Antoine Tessour
“Rouge”. 11/05/2007
Todo tiene un final.
Incluso este largo período que hemos vivido en Francia y a
diferentes países de Europa, caracterizado por una alternancia
sin alternativa entre la derecha clásica y la izquierda
moderada y en qué veíamos la mayoría
parlamentaria saliente ser sustituida por una mayoría de signo
contrario.
El
Encuentro socialista pensaba que ahora venía su turno y que,
una vez más, se beneficiaría de un movimiento pendular
casi automático, sin que hiciera falta hacer ningún
balance, ni efectuar ruptura alguna con el pasado.
La
cosa no ha funcionado.
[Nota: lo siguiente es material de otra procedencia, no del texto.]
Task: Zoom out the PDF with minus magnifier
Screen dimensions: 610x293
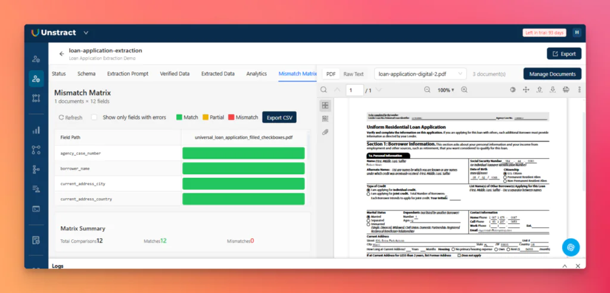Action: click(427, 90)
Y, como el año 2002, el PS ha sido su
propio enterrador: el movimiento de sufragios “contra” no ha sido
suficiente para contrarrestar el deseo de votar, una vez más,
“a favor” de un cierto cambio.
El
PS ha permitido que Sarkozy preservase sus votos conservadores... y
al mismo tiempo que captase, con el centrista Bayrou, cuando menos
una parte de las aspiraciones populares a la renovación. El
fracaso de la izquierda de gobierno se paga a un precio muy alto.
Esperemos
que no se traté, sin embargo, de un desplazamiento
generalizado de la sociedad francesa hacía la derecha. En
ausencia de una alternativa creíble, los charlatanes pueden
seguir diciendo la suya. Sin embargo, los movimientos electorales que
se han producido al margen de los grandes partidos no carecen de
significación.
El
voto a favor de Besancenot (1.500.000 sufragios) expresa mucho más
que un polo residual de resistencia. Raramente una campaña de
la LCR había estado tan radical como esta en lo concerniente a
su contenido. Y raramente una campaña había suscitado
un eco tan popular, unas reacciones tan favorables, como lo
patentizan – más allá de los porcentajes – el
compromiso de jóvenes que no habían hecho nunca
política, los contactos establecidos sobre el terreno, los
mítines multitudinarios, una riada de correos electrónicos
y de visitas a la web de la Liga.
La
sombra amenazadora de Sarkozy no nos debería esconder este
tenaz y esperanzador rayo de luz. El deseo de alternativa a la
izquierda de la izquierda es patente. Deviene urgente darle cuerpo.